___ DATASET RECORDS ___

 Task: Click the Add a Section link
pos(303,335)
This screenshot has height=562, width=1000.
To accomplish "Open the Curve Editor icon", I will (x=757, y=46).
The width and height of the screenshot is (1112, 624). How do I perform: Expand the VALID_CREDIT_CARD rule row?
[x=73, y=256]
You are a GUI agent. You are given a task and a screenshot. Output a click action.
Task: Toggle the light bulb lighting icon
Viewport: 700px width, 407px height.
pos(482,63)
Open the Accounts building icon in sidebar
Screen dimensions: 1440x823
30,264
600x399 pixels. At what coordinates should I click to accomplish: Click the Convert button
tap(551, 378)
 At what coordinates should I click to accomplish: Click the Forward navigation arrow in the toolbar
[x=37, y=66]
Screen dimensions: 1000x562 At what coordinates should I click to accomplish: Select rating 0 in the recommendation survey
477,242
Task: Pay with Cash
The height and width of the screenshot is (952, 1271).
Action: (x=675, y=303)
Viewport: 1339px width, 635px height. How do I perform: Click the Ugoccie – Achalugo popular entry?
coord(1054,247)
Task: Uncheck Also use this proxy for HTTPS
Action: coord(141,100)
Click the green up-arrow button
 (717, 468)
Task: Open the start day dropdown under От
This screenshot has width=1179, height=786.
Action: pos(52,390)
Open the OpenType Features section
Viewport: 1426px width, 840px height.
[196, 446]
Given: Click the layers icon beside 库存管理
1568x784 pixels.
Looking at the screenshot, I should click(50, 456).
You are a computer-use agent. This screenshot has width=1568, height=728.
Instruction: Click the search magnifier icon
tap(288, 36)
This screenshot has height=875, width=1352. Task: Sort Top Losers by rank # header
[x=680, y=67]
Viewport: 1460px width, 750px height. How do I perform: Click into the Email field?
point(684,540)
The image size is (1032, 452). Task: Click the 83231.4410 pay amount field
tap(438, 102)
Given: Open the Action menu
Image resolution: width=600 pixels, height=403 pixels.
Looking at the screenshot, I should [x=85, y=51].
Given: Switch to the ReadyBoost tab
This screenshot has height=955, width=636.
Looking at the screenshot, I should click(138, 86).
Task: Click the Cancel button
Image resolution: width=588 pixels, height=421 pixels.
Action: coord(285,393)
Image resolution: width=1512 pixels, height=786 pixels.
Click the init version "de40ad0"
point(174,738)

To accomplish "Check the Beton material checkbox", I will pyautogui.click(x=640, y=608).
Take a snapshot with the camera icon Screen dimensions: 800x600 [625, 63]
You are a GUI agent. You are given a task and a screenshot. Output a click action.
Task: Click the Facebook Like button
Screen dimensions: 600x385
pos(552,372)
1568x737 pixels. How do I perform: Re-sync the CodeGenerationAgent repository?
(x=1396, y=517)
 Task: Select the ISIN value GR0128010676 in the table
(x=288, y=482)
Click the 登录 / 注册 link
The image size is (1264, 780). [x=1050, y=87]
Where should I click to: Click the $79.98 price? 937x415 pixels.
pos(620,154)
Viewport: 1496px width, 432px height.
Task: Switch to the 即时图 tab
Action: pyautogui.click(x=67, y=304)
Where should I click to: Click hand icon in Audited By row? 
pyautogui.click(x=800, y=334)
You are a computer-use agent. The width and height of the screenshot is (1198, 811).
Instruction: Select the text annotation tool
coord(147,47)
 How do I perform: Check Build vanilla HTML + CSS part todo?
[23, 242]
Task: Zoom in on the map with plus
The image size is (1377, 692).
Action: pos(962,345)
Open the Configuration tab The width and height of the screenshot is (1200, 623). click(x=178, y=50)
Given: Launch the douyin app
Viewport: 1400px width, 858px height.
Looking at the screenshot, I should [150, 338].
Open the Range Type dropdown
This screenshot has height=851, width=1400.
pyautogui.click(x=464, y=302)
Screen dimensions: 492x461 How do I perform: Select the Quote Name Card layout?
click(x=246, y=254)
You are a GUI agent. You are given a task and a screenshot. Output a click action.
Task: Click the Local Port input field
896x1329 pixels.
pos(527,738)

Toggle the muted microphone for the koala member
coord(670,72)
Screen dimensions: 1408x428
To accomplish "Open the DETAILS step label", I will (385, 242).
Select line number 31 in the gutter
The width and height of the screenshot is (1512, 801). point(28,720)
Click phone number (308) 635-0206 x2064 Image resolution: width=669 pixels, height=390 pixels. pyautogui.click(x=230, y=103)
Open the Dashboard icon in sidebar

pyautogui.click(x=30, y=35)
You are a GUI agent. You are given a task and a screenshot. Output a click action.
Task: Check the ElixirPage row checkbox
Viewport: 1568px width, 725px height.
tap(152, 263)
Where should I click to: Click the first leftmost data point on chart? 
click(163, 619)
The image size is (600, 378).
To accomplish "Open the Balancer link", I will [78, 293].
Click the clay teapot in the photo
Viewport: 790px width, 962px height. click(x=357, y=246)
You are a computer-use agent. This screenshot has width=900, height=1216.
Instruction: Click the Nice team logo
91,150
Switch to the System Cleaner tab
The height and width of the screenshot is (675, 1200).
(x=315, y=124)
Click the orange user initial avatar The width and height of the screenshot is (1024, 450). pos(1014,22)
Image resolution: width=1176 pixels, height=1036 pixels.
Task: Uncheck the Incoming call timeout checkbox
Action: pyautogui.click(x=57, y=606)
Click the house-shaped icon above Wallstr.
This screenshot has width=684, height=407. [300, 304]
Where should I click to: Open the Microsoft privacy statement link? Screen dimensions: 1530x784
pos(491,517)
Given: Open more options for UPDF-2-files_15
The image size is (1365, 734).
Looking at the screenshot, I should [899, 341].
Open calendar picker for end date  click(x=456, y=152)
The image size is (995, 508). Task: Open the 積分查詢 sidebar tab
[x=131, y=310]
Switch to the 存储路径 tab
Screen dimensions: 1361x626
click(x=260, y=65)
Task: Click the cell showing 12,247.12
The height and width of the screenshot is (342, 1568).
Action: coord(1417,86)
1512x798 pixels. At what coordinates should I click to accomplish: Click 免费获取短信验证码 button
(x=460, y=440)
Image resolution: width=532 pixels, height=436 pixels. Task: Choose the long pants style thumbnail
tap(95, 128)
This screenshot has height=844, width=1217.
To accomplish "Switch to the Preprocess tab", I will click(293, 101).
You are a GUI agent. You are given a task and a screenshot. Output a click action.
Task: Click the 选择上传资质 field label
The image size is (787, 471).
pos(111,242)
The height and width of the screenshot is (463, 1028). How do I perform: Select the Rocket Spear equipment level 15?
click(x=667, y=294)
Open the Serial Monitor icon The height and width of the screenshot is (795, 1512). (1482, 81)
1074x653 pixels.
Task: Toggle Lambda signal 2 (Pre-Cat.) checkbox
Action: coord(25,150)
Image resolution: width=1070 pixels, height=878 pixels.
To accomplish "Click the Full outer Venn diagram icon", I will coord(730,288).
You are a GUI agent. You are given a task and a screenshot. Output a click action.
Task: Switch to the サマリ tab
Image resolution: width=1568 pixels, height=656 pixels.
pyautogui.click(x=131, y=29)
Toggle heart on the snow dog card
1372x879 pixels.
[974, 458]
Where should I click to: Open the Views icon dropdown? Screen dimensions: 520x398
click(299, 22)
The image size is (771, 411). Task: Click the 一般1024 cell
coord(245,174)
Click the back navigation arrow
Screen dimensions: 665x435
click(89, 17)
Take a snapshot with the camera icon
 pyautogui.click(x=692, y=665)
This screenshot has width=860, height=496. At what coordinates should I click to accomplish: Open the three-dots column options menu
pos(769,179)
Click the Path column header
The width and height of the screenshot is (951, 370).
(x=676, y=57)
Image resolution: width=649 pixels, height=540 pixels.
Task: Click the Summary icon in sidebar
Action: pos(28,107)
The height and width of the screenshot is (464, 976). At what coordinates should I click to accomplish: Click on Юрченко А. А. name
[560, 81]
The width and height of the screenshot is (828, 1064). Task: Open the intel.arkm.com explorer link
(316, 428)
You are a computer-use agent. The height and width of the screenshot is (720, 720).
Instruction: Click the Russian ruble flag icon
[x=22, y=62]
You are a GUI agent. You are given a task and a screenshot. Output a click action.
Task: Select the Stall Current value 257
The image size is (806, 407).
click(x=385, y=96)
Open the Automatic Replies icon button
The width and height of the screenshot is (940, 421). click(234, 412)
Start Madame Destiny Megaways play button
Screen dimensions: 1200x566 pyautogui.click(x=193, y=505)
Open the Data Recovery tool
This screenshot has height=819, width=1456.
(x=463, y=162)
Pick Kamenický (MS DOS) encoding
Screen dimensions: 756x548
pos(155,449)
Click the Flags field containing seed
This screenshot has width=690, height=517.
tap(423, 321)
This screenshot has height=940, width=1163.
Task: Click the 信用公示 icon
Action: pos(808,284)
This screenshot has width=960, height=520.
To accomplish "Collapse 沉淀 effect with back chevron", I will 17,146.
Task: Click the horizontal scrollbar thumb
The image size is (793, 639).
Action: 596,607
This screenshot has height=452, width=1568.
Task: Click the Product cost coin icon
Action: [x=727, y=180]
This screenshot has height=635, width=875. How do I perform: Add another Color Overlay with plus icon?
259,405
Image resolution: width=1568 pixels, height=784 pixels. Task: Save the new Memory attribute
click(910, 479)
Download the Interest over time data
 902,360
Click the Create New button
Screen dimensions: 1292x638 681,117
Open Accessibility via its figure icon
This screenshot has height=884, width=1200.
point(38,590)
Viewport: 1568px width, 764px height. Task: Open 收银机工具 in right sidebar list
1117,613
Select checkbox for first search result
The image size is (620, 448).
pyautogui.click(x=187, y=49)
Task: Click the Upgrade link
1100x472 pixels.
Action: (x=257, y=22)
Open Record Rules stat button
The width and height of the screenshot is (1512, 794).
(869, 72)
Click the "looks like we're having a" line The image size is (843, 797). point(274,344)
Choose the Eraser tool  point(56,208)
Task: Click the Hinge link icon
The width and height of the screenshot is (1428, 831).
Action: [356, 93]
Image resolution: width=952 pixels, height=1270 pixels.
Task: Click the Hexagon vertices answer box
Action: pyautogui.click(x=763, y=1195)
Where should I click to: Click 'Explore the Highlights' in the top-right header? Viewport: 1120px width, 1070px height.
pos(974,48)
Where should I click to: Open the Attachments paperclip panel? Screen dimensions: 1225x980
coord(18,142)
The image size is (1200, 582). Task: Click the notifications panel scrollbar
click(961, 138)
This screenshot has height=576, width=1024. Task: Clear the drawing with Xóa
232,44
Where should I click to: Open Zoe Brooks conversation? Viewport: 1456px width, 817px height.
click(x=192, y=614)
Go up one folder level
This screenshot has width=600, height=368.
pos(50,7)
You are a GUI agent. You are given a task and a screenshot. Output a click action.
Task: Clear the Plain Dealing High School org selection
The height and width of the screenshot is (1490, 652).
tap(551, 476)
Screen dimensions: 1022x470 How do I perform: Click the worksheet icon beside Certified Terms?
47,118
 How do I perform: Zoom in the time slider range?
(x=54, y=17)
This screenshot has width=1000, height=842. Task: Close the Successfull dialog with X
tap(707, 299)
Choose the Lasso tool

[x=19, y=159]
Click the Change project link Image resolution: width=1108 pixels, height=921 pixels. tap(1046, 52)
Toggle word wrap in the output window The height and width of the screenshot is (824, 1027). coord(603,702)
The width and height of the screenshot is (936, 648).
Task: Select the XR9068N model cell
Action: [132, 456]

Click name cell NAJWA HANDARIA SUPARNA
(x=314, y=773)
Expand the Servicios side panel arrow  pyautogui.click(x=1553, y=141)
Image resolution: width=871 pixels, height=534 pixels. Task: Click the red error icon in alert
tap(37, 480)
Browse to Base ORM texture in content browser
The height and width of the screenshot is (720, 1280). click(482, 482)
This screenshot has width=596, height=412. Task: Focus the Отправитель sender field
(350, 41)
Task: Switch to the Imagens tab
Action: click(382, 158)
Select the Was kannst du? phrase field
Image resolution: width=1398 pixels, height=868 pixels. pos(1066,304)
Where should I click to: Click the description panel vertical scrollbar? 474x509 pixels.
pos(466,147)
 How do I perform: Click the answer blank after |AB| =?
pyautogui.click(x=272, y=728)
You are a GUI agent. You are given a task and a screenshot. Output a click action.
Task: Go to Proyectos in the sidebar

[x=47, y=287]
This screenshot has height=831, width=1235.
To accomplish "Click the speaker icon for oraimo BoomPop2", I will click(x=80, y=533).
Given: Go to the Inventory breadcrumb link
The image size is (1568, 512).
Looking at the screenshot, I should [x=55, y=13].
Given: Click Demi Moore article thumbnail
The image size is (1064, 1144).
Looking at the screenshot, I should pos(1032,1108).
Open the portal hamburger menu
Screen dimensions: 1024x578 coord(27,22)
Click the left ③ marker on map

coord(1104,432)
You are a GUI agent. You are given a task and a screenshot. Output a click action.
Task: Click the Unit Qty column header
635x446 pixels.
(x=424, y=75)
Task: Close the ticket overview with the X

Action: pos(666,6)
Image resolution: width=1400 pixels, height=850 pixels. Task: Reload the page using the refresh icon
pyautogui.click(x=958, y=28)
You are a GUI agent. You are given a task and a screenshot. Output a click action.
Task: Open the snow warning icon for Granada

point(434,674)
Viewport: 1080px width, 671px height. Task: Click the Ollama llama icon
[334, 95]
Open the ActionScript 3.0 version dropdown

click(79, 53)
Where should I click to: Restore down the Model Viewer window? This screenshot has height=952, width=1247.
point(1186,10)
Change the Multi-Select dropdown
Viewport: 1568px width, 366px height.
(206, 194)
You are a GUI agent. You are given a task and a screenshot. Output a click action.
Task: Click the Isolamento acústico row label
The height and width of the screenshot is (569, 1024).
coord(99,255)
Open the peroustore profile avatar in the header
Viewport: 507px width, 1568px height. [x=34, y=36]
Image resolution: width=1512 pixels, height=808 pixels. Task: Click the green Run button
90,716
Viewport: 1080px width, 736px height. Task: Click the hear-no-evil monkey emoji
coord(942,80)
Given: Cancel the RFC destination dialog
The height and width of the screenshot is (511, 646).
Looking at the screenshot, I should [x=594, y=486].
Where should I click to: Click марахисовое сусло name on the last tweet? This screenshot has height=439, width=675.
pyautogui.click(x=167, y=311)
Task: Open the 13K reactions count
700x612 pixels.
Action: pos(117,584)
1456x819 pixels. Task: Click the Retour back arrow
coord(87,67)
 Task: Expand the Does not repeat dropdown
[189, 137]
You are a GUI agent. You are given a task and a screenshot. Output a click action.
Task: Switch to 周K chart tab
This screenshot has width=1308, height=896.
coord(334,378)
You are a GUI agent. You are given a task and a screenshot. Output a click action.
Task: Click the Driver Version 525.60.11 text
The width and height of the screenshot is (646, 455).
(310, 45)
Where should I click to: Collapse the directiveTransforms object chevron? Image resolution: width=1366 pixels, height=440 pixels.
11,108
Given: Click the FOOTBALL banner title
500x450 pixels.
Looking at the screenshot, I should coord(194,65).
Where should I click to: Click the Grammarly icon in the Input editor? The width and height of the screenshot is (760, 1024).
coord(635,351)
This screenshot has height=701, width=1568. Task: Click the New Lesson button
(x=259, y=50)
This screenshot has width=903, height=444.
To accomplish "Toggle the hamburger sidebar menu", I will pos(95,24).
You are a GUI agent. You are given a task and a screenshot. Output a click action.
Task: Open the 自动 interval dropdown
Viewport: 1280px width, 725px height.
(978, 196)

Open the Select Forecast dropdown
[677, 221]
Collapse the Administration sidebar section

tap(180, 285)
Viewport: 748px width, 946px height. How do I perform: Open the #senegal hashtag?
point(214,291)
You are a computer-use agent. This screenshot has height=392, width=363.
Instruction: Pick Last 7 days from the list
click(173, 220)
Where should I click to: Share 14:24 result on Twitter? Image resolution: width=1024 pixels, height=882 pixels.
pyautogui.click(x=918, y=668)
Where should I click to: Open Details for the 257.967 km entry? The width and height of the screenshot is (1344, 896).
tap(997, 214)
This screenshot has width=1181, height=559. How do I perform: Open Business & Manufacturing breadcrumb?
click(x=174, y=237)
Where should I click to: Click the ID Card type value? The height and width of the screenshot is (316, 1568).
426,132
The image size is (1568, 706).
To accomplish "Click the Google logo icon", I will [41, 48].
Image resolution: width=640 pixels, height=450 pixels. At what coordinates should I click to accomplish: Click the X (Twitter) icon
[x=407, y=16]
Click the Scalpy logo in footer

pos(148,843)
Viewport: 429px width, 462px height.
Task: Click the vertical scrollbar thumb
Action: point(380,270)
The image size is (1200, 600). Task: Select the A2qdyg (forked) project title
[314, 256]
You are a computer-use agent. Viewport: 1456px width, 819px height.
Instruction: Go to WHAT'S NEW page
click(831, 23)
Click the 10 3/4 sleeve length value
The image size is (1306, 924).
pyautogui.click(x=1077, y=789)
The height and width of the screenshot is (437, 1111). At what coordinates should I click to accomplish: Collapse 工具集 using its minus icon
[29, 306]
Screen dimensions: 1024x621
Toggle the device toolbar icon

___

Using the records above, repeat exactly the lines from the first one through the line with "Task: Open the start day dropdown under От".

RESULT FOR THIS EXERCISE »
 Task: Click the Add a Section link
pos(303,335)
This screenshot has height=562, width=1000.
To accomplish "Open the Curve Editor icon", I will (x=757, y=46).
The width and height of the screenshot is (1112, 624). How do I perform: Expand the VALID_CREDIT_CARD rule row?
[x=73, y=256]
You are a GUI agent. You are given a task and a screenshot. Output a click action.
Task: Toggle the light bulb lighting icon
Viewport: 700px width, 407px height.
pos(482,63)
Open the Accounts building icon in sidebar
Screen dimensions: 1440x823
30,264
600x399 pixels. At what coordinates should I click to accomplish: Click the Convert button
tap(551, 378)
 At what coordinates should I click to accomplish: Click the Forward navigation arrow in the toolbar
[x=37, y=66]
Screen dimensions: 1000x562 At what coordinates should I click to accomplish: Select rating 0 in the recommendation survey
477,242
Task: Pay with Cash
The height and width of the screenshot is (952, 1271).
Action: (x=675, y=303)
Viewport: 1339px width, 635px height. How do I perform: Click the Ugoccie – Achalugo popular entry?
coord(1054,247)
Task: Uncheck Also use this proxy for HTTPS
Action: coord(141,100)
Click the green up-arrow button
 (717, 468)
Task: Open the start day dropdown under От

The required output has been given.